The increase in intensities at bands of 902 and 1, 170 inverse centimeters and 1, 210 to 1, 500 inverse centimeters for medium flow filter paper as well as the characteristic peaks in the 972 to 1, 180 inverse centimeter range for fast flow filter paper showed that APS has been successfully grafted onto the cellulose paper. The effects of different concentrations of glutaraldehyde on the immobilization of IgG FITC on the paper discs are shown here. The optimal concentration for glutaraldehyde is 0.05%Similarly, the effects of different concentrations of IgG FITC on the immobiliation of IgG FITC on the paper discs are presented.
Increasing the load and concentration of IgG FITC increase the amount of immobilized IgG FITC on the paper discs. However, increased concentration of immobilized IgG FITC does not improve the binding capacity with antigen. Shown here are the calibration curves for the determination of IgG by paper-based ELISA.
Antibodies were detected at a concentration of one nanogram per milliliter IgG with the naked eye using this paper-based assay. The concentration of IgG serum had a linear relationship with colorimetric intensity from zero to 500 nanograms per milliliter when each step was incubated for one hour.
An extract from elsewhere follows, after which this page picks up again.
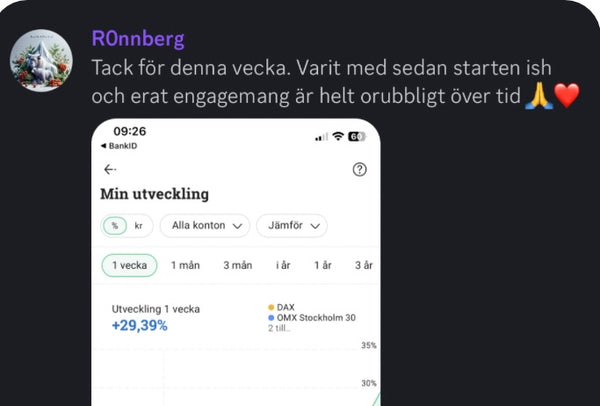Open the R0nnberg username link
600x406 pixels.
click(x=137, y=40)
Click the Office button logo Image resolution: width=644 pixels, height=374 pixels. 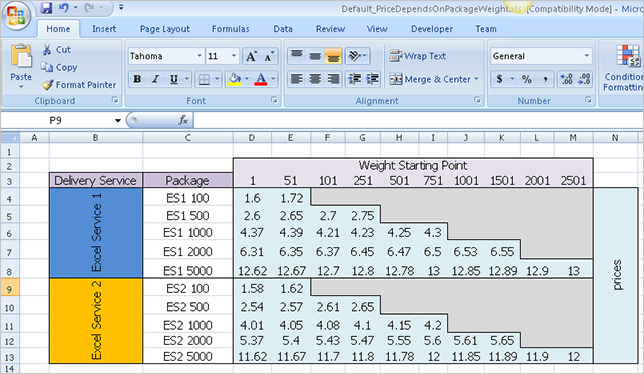coord(16,16)
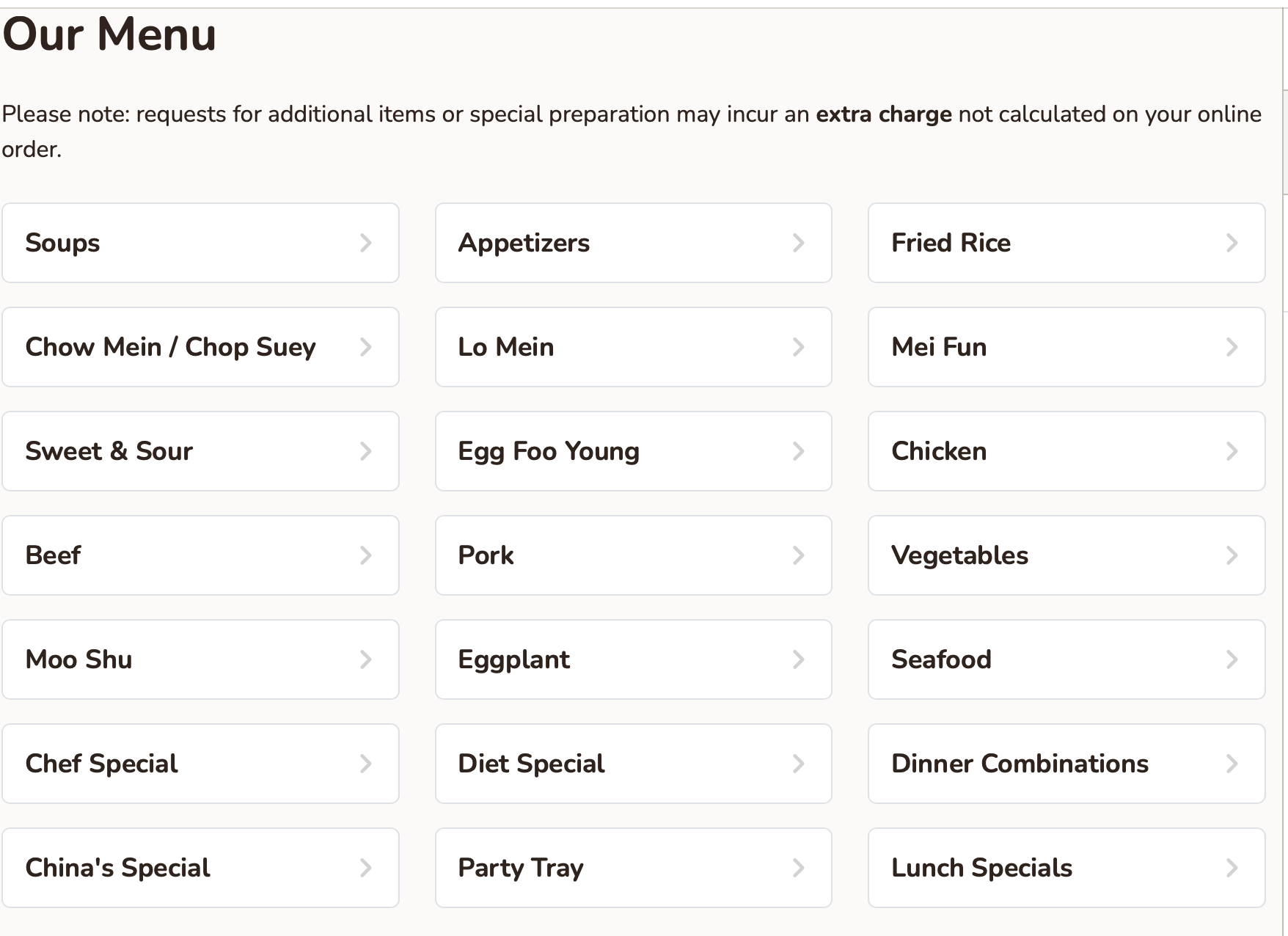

After watching this video, you should have a good understanding of how to immobilize antibodies on cellular matrix for the development of immunoassays.
We first had the idea when we were developing low-cost diagnostic assays which has limited sensitivity. After its development, the technique paved the way for researchers in the field of point-of-care diagnostics to explore the development of on-site low-cost diagnostic tests for various pathogens.